This project SCRAPS data from BLACKCOFFER blog posts using Scrapy's Spider and performs sentiment analysis and calculates various text metrics on a collection of text data. It uses natural language processing techniques to analyze the sentiment of the text and measure its complexity and subjectivity. The project utilizes the Python programming language and various libraries such as Pandas, NumPy, NLTK, Scrapy. 📊📝
- Clone the repository:
git clone https://github.com/your-username/project-name.git
- Navigate to the project directory:
cd project-name
- Install the required dependencies:
pip install pandas numpy nltk scrapy
💻📦
-
Prepare the data:
- Ensure that the required data files are available in the specified directory:
- Stop words:
Data/MasterDictionary/StopWords
- Master dictionary:
Data/MasterDictionary
- Scrapped data:
Data/Scrapped_data
- Output data structure:
Output Data Structure.xlsx
- Stop words:
- Update the data paths in the code if necessary.
- Ensure that the required data files are available in the specified directory:
-
Execute the Python script:
python Text_analysis.ipynb
▶️ -
Wait for the script to complete the sentiment analysis and text metrics calculation.
-
Retrieve the results:
- The results are saved in the file
Blackcoffer_OUTPUT.xlsx
.
- The results are saved in the file
- Automatically Scraps Important data from the blog post ignoring the irrelevant information.

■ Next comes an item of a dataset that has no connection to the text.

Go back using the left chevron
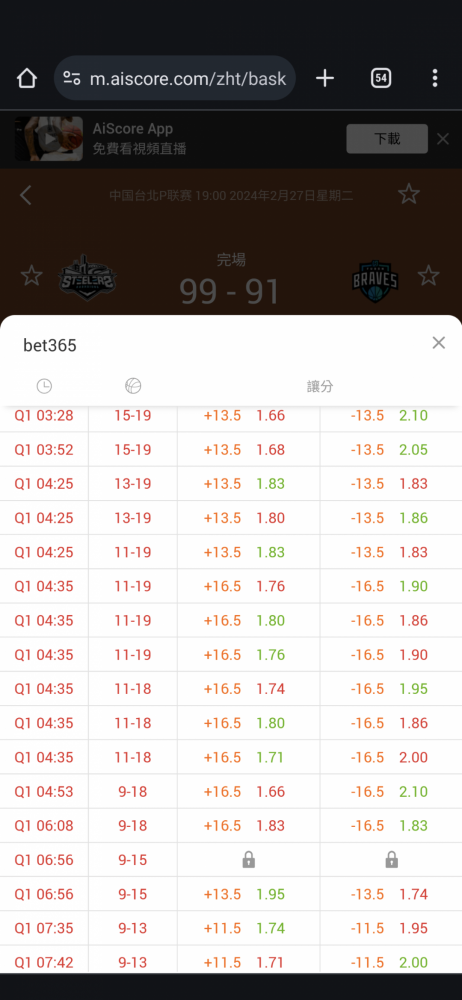 tap(25, 195)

- Generates a list of stopwords to remove common words from the text. 🛑
- Creates a master dictionary of positive and negative words for sentiment analysis. 📚
- Retrieves content from scrapped data files based on URL IDs. 📂
- Performs sentiment analysis using the master dictionary and calculates positive and negative scores. 😃😔
- Calculates various text metrics:
- Average number of syllables per word
- Count and percentage of complex words
- FOG index
- Average sentence length
- Average number of words per sentence
- Word count
- Average word length
- Count of personal pronouns
- Outputs the results to an Excel file. 📊📝
The results of the sentiment analysis and text metrics calculation are saved in the Blackcoffer_OUTPUT.xlsx
file. The Excel file contains a sheet with the following columns:
- URL_ID: The identifier of the URL. 🔗
- POSITIVE SCORE: The count of positive words in the text. 👍
- NEGATIVE SCORE: The count of negative words in the text. 👎
- POLARITY SCORE: The sentiment polarity score calculated as (positive score - negative score) / (positive score + negative score + 0.000001). 📈📉
- SUBJECTIVITY SCORE: The subjectivity score calculated as (positive score + negative score) / (word count + 0.000001). 📖
- AVG SENTENCE LENGTH: The average number of words per sentence. 📊
- PERCENTAGE OF COMPLEX WORDS: The percentage of complex words in the text. 📈
- FOG INDEX: The FOG index calculated as 0.4 * (average syllables per word + percentage of complex words). 🌧️
- AVG NUMBER OF WORDS PER SENTENCE: The average number of words per sentence. 📊
- COMPLEX WORD COUNT: The count of complex words in the text. 📈
- WORD COUNT: The total number of words in the text. 📊
- SYLLABLE PER WORD: The average number of syllables per word. 📏
- PERSONAL PRONOUNS: The count of personal pronouns in the text. 👥
- AVG WORD LENGTH: The average length of words in the text. 📏